I’d wonder if some of the 2nd error is load on apache or ulimits. I know apache2 starts with some silly defaults (like MaxKeepAliveRequests 100), maybe tweak these to increase capacity? Also look into the apache event mpm and increasing it’s settings (or the worker mpm if you want simpler config settings).

Also you can have users bookmark localhost:9000/nginx/stop?redir=/pun/sys/dashboard/ so they can restart their own PUNs when required.

Thank you for the recommendations! :slight_smile:

We have actually already updated MaxKeepAliveRequests to 1000 in the past, so I think we are all good there.

We went with your tips to dig into various /var/log/ directories and we found a few errors such as:

From /var/log/ondemand-nginx

[ W 2020-05-21 16:25:55.0089 48255/T3 age/Cor/App/Poo/AnalyticsCollection.cpp:61 ]: ERROR: Cannot fork() a new process: Resource temporarily unavailable (errno=11)

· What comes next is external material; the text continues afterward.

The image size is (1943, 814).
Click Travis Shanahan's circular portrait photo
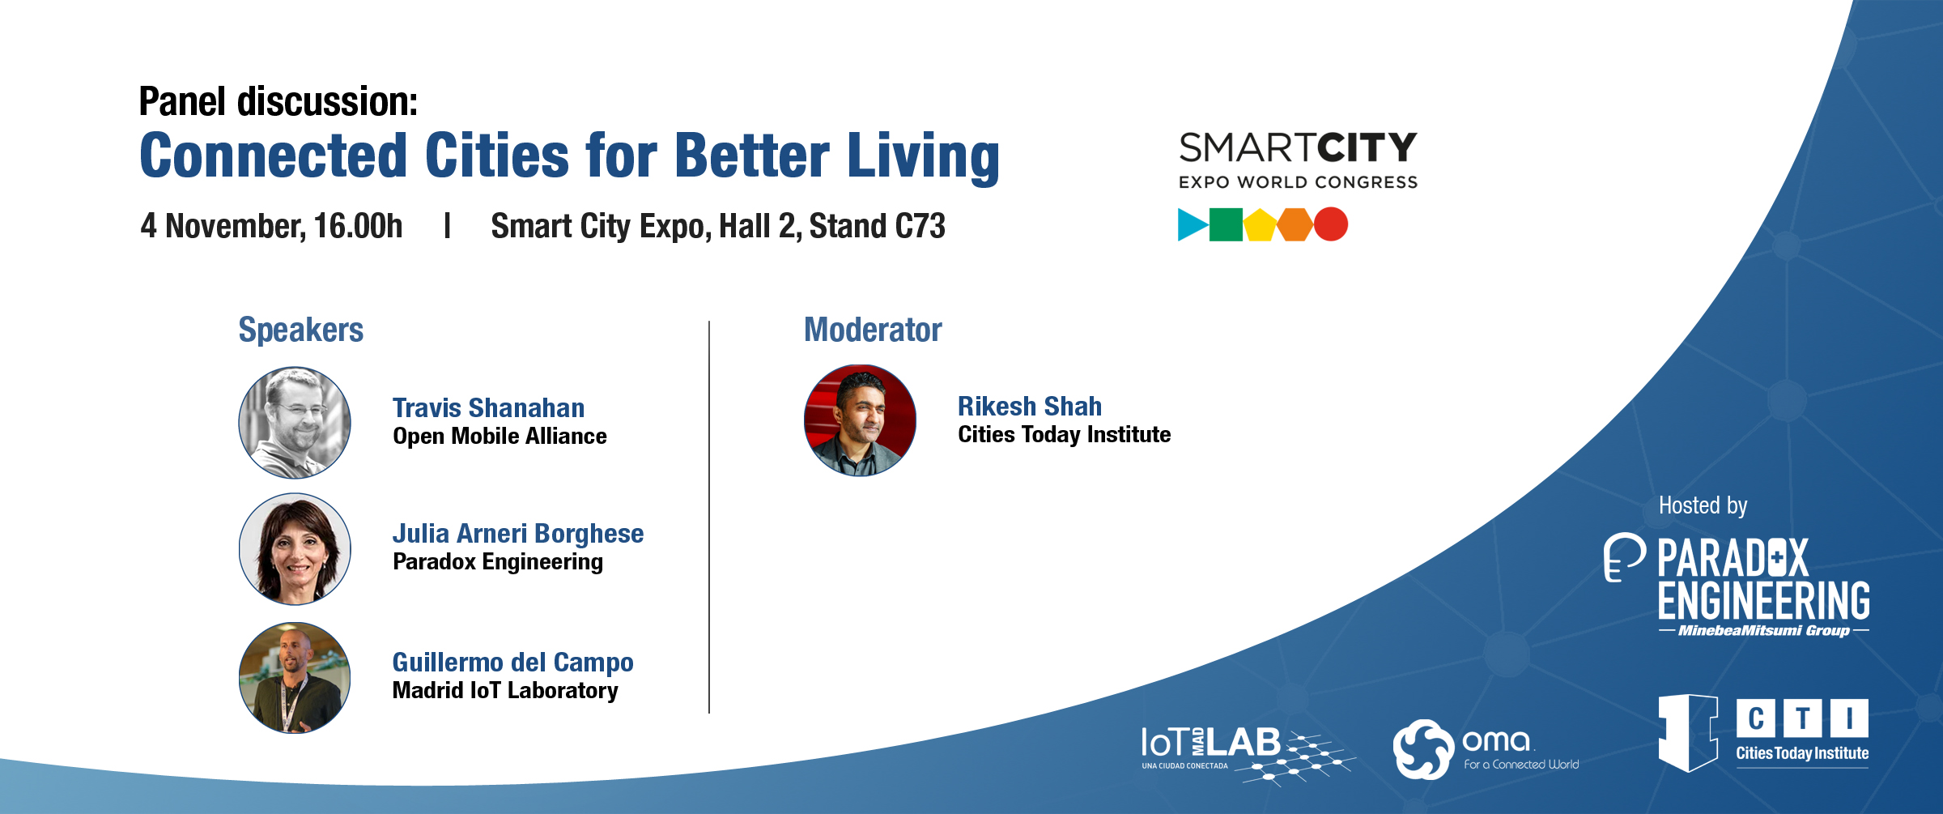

[ C 2020-05-20 04:56:51.5854 37347/T1 age/Cor/CoreMain.cpp:1342 ]: ERROR: boost::thread_resource_error: Resource temporarily unavailable

From /var/log/apache2

[ (111)Connection refused: AH02454: HTTP: attempt to connect to Unix domain socket /var/run/ondemand-nginx/u00u5sy0nohcJdb8W9357/passenger.sock (*) failed

We think these errors are suggesting that we might be hitting some ulimit resource limits. Any suggestions on how to increase these limits specifically for the OOD processes would be greatly appreciated!

I found that we set this file so root has unlimited processes, so that maybe it because we initialize things as root and then fork into the user.

[~()] 🐯  cat /etc/security/limits.d/20-nproc.conf 
# This file is being maintained by Puppet.
# DO NOT EDIT
*    soft nproc 4096
root soft nproc unlimited

We run RHEL 7.9 and here are my ulimits as regular user. I’m having trouble sudoing into root to see it’s ulimits, but from searching /etc/security/ that’s the only override I came up with, to nproc.

[~()] 🐼  ulimit -a
core file size          (blocks, -c) 0
data seg size           (kbytes, -d) unlimited
scheduling priority             (-e) 0
file size               (blocks, -f) unlimited
pending signals                 (-i) 256899
max locked memory       (kbytes, -l) 64
max memory size         (kbytes, -m) unlimited
open files                      (-n) 1024
pipe size            (512 bytes, -p) 8
POSIX message queues     (bytes, -q) 819200
real-time priority              (-r) 0
stack size              (kbytes, -s) 8192
cpu time               (seconds, -t) unlimited
max user processes              (-u) 4096
virtual memory          (kbytes, -v) unlimited
file locks                      (-x) unlimited